Deep Equilibrium
Model Predictive Control
Swaminathan Gurumurthy, Khai Nguyen, Arun Bishop, Zachary Manchester, and Zico Kolter
CoRL 2025, Korea
Swaminathan Gurumurthy, Khai Nguyen, Arun Bishop, Zachary Manchester, and Zico Kolter
CoRL 2025, Korea
Incorporating task-specific priors within a policy or network architecture is crucial for enhancing safety and improving representation and generalization in robotic control problems. Differentiable Model Predictive Control (MPC) layers have proven effective for embedding these priors, such as constraints and cost functions, directly within the architecture, enabling end-to-end training. However, current methods often treat the solver and the neural network as separate, independent entities, leading to suboptimal integration. In this work, we propose a novel approach that co-develops the solver and architecture unifying the optimization solver and network inference problems. Specifically, we formulate this as a joint fixed-point problem over the coupled network outputs and necessary conditions of the optimization problem. We solve this problem in an iterative manner where we alternate between network forward passes and optimization iterations. Through extensive ablations in various robotic control tasks, we demonstrate that our approach yields richer representations and more stable training, while naturally accommodating warm starts, a key requirement for MPC.

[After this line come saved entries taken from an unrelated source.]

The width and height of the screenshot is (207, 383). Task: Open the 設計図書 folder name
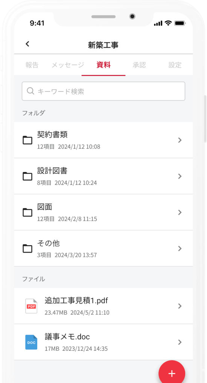coord(52,171)
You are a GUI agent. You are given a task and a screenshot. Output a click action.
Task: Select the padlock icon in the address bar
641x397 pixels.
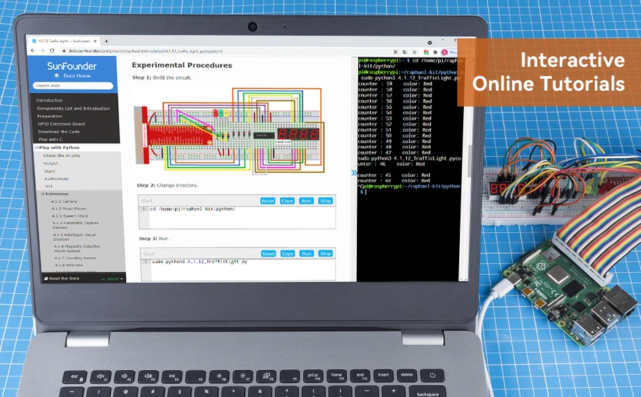coord(63,51)
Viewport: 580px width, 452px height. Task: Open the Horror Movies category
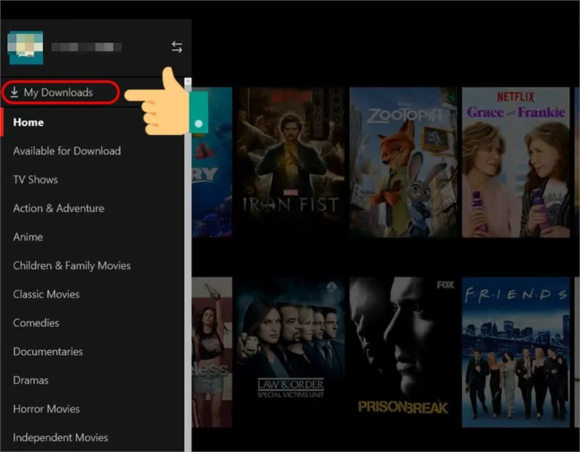click(46, 409)
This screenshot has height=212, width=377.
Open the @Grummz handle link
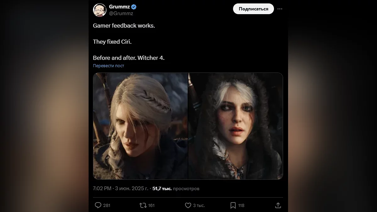click(121, 14)
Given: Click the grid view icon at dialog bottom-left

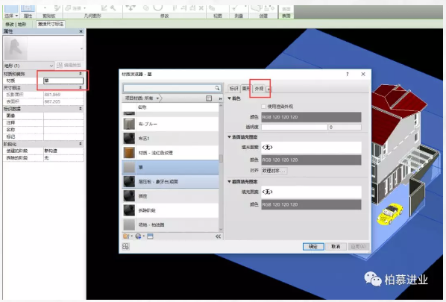Looking at the screenshot, I should point(126,247).
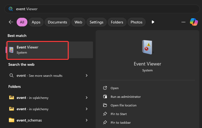Screen dimensions: 202x128
Task: Expand the first event sqlalchemy folder chevron
Action: point(86,98)
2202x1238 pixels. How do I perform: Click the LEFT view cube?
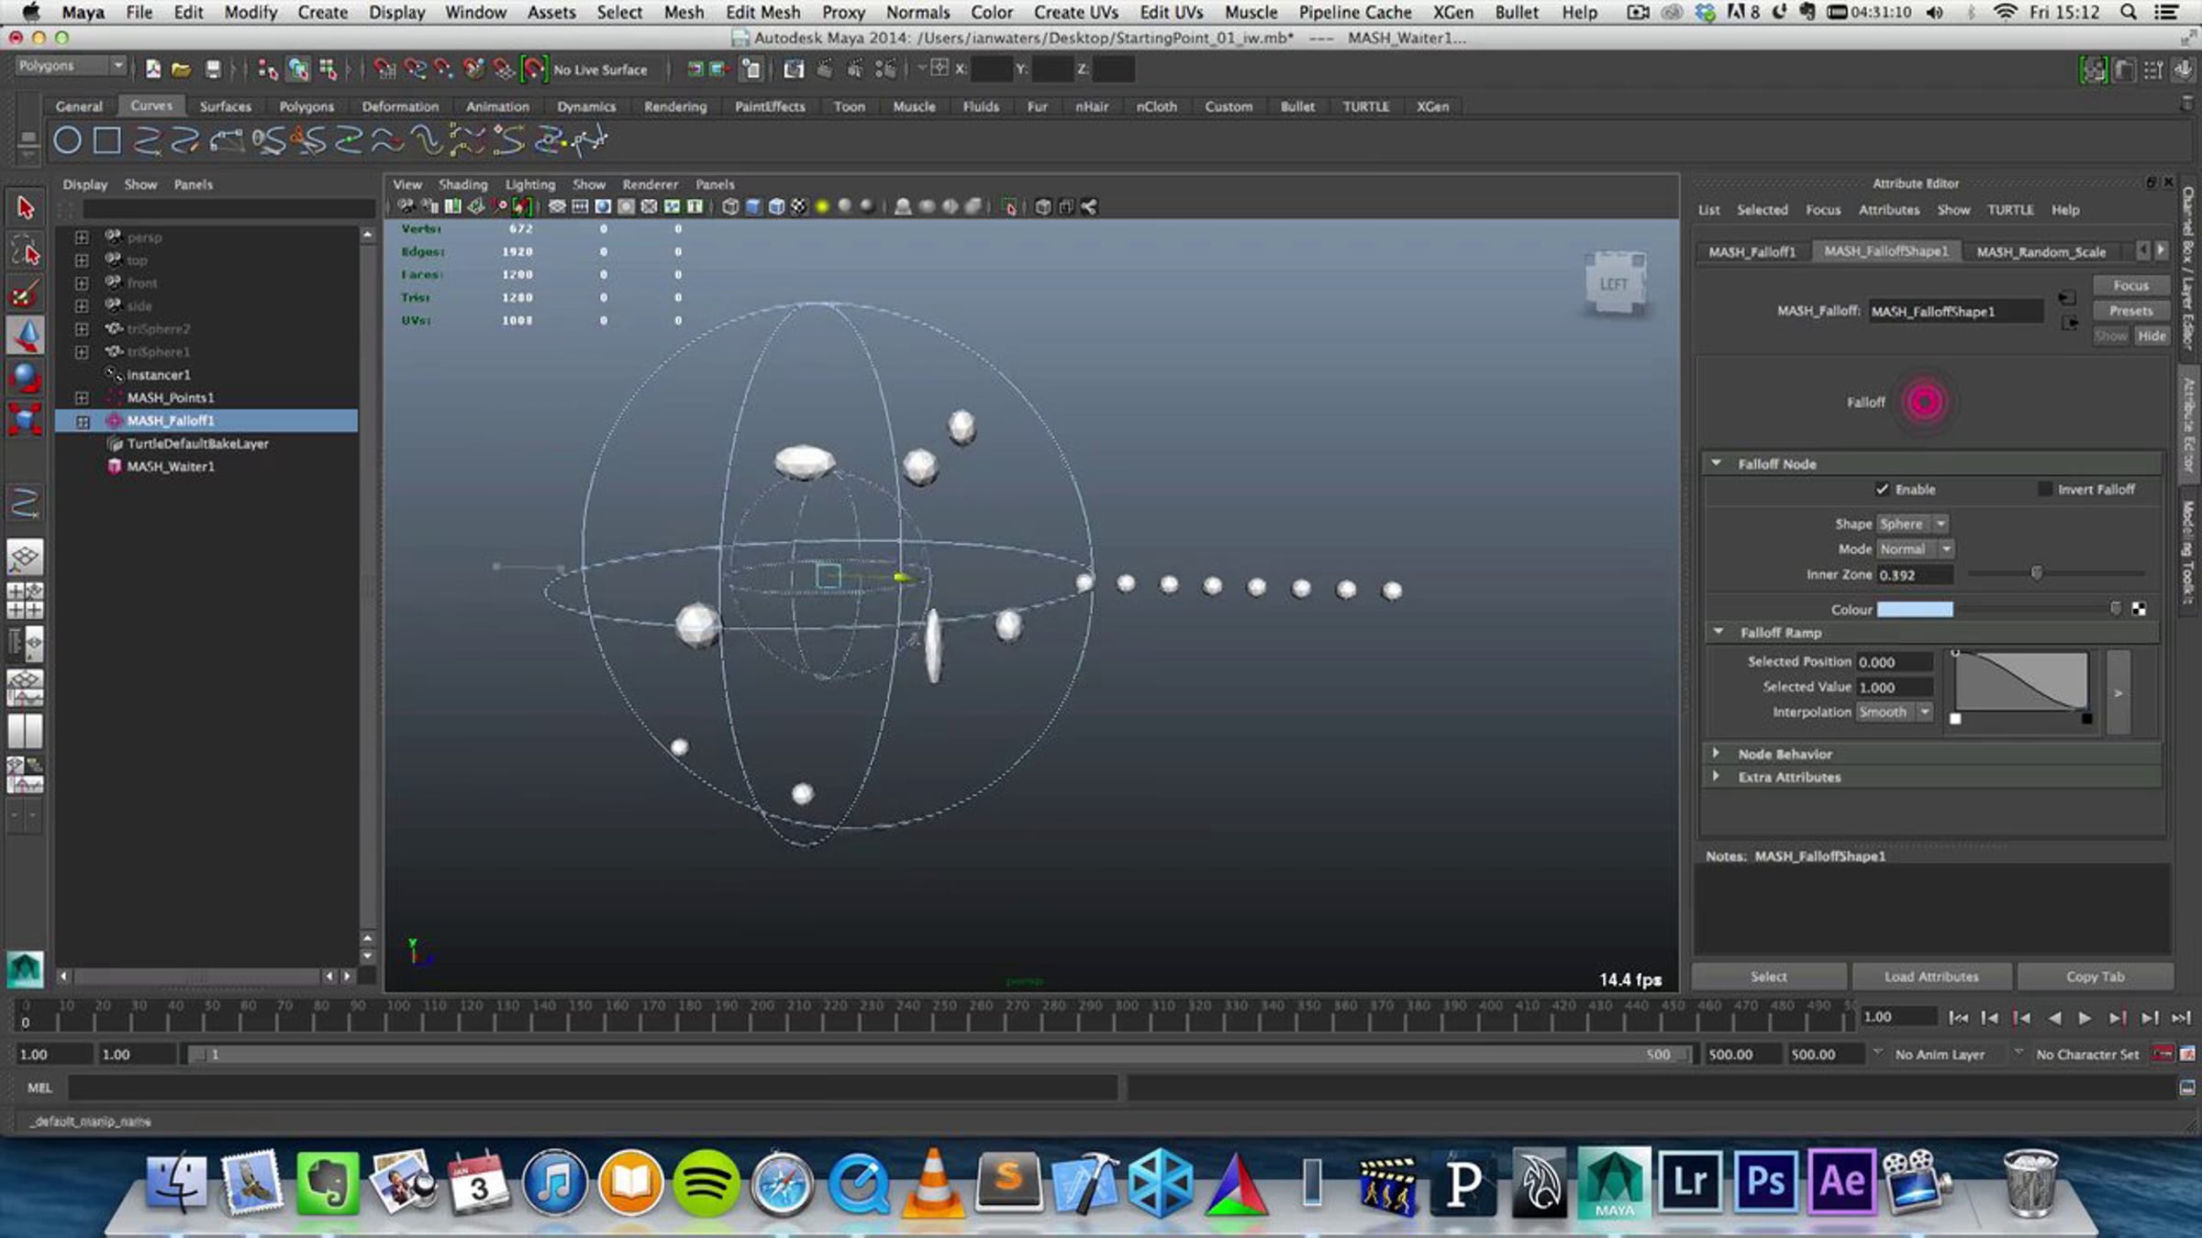tap(1615, 284)
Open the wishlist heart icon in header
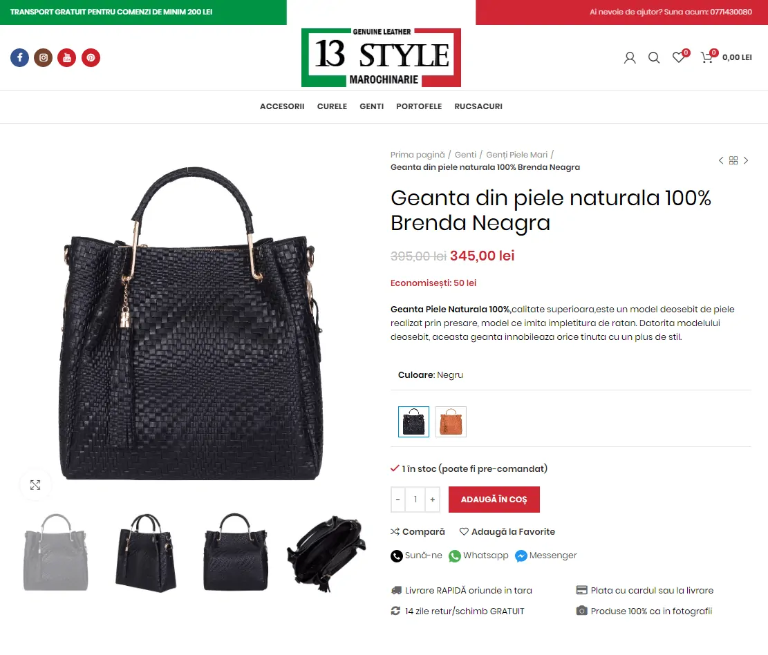Viewport: 768px width, 655px height. coord(679,57)
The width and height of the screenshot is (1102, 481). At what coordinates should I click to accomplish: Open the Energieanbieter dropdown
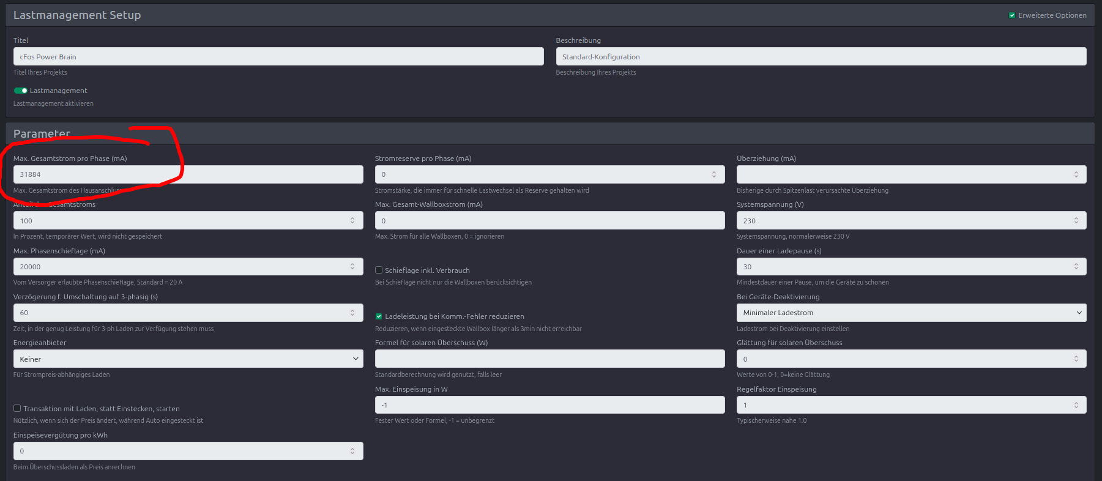click(188, 359)
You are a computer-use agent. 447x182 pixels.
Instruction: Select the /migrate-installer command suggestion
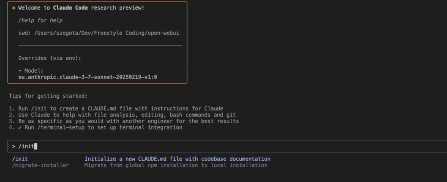pos(40,166)
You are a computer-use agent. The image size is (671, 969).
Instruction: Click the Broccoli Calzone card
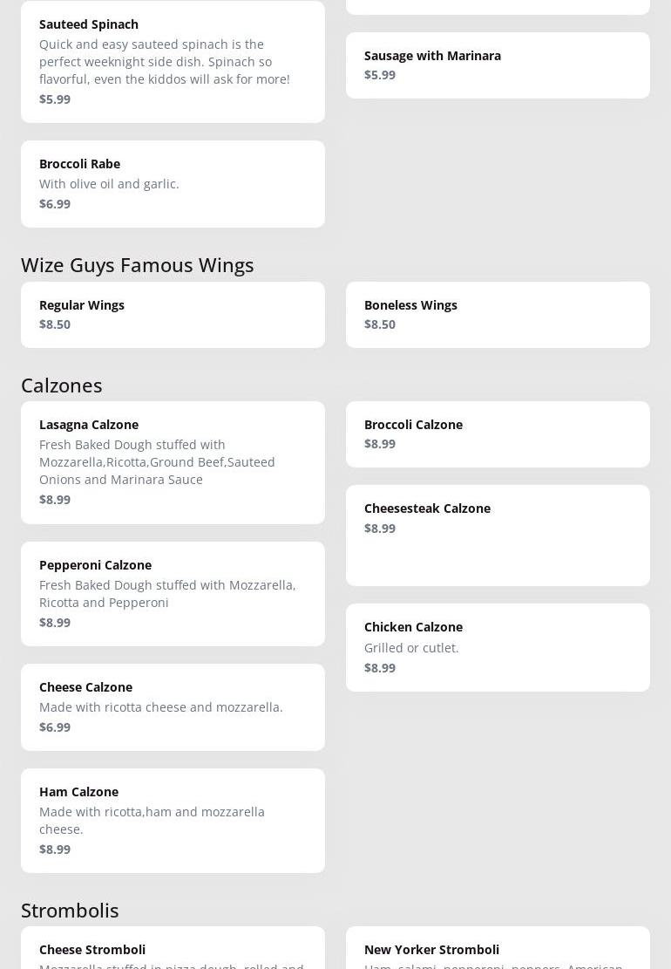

A real quadrotor is tasked with navigating through a (virtually) cluttered environment filled with numerous obstacles.
Real robot demonstration
Playback with obstacles
We present navigation experiment playbacks (from their respective hardware runs) using four different baselines. Obstacles turned red indicate collisions.
DEQ-MPC-DEQ succeeds
Diff-MPC-DEQ crashes early
DEQ-MPC-NN collides
Diff-MPC-NN collides
We evaluate DEQ-MPC variants and Diff-MPC baselines on a range of challenging tasks in both domains:
(1) simulation, as shown in Table 1 (pendulum, cartpole, quadrotor, quadrotor-pole, and quadrotor-pole with static/dynamic obstacles),
(2) the real world, as shown in Table 2 (Crazyflie quadrotor navigating through static obstacles).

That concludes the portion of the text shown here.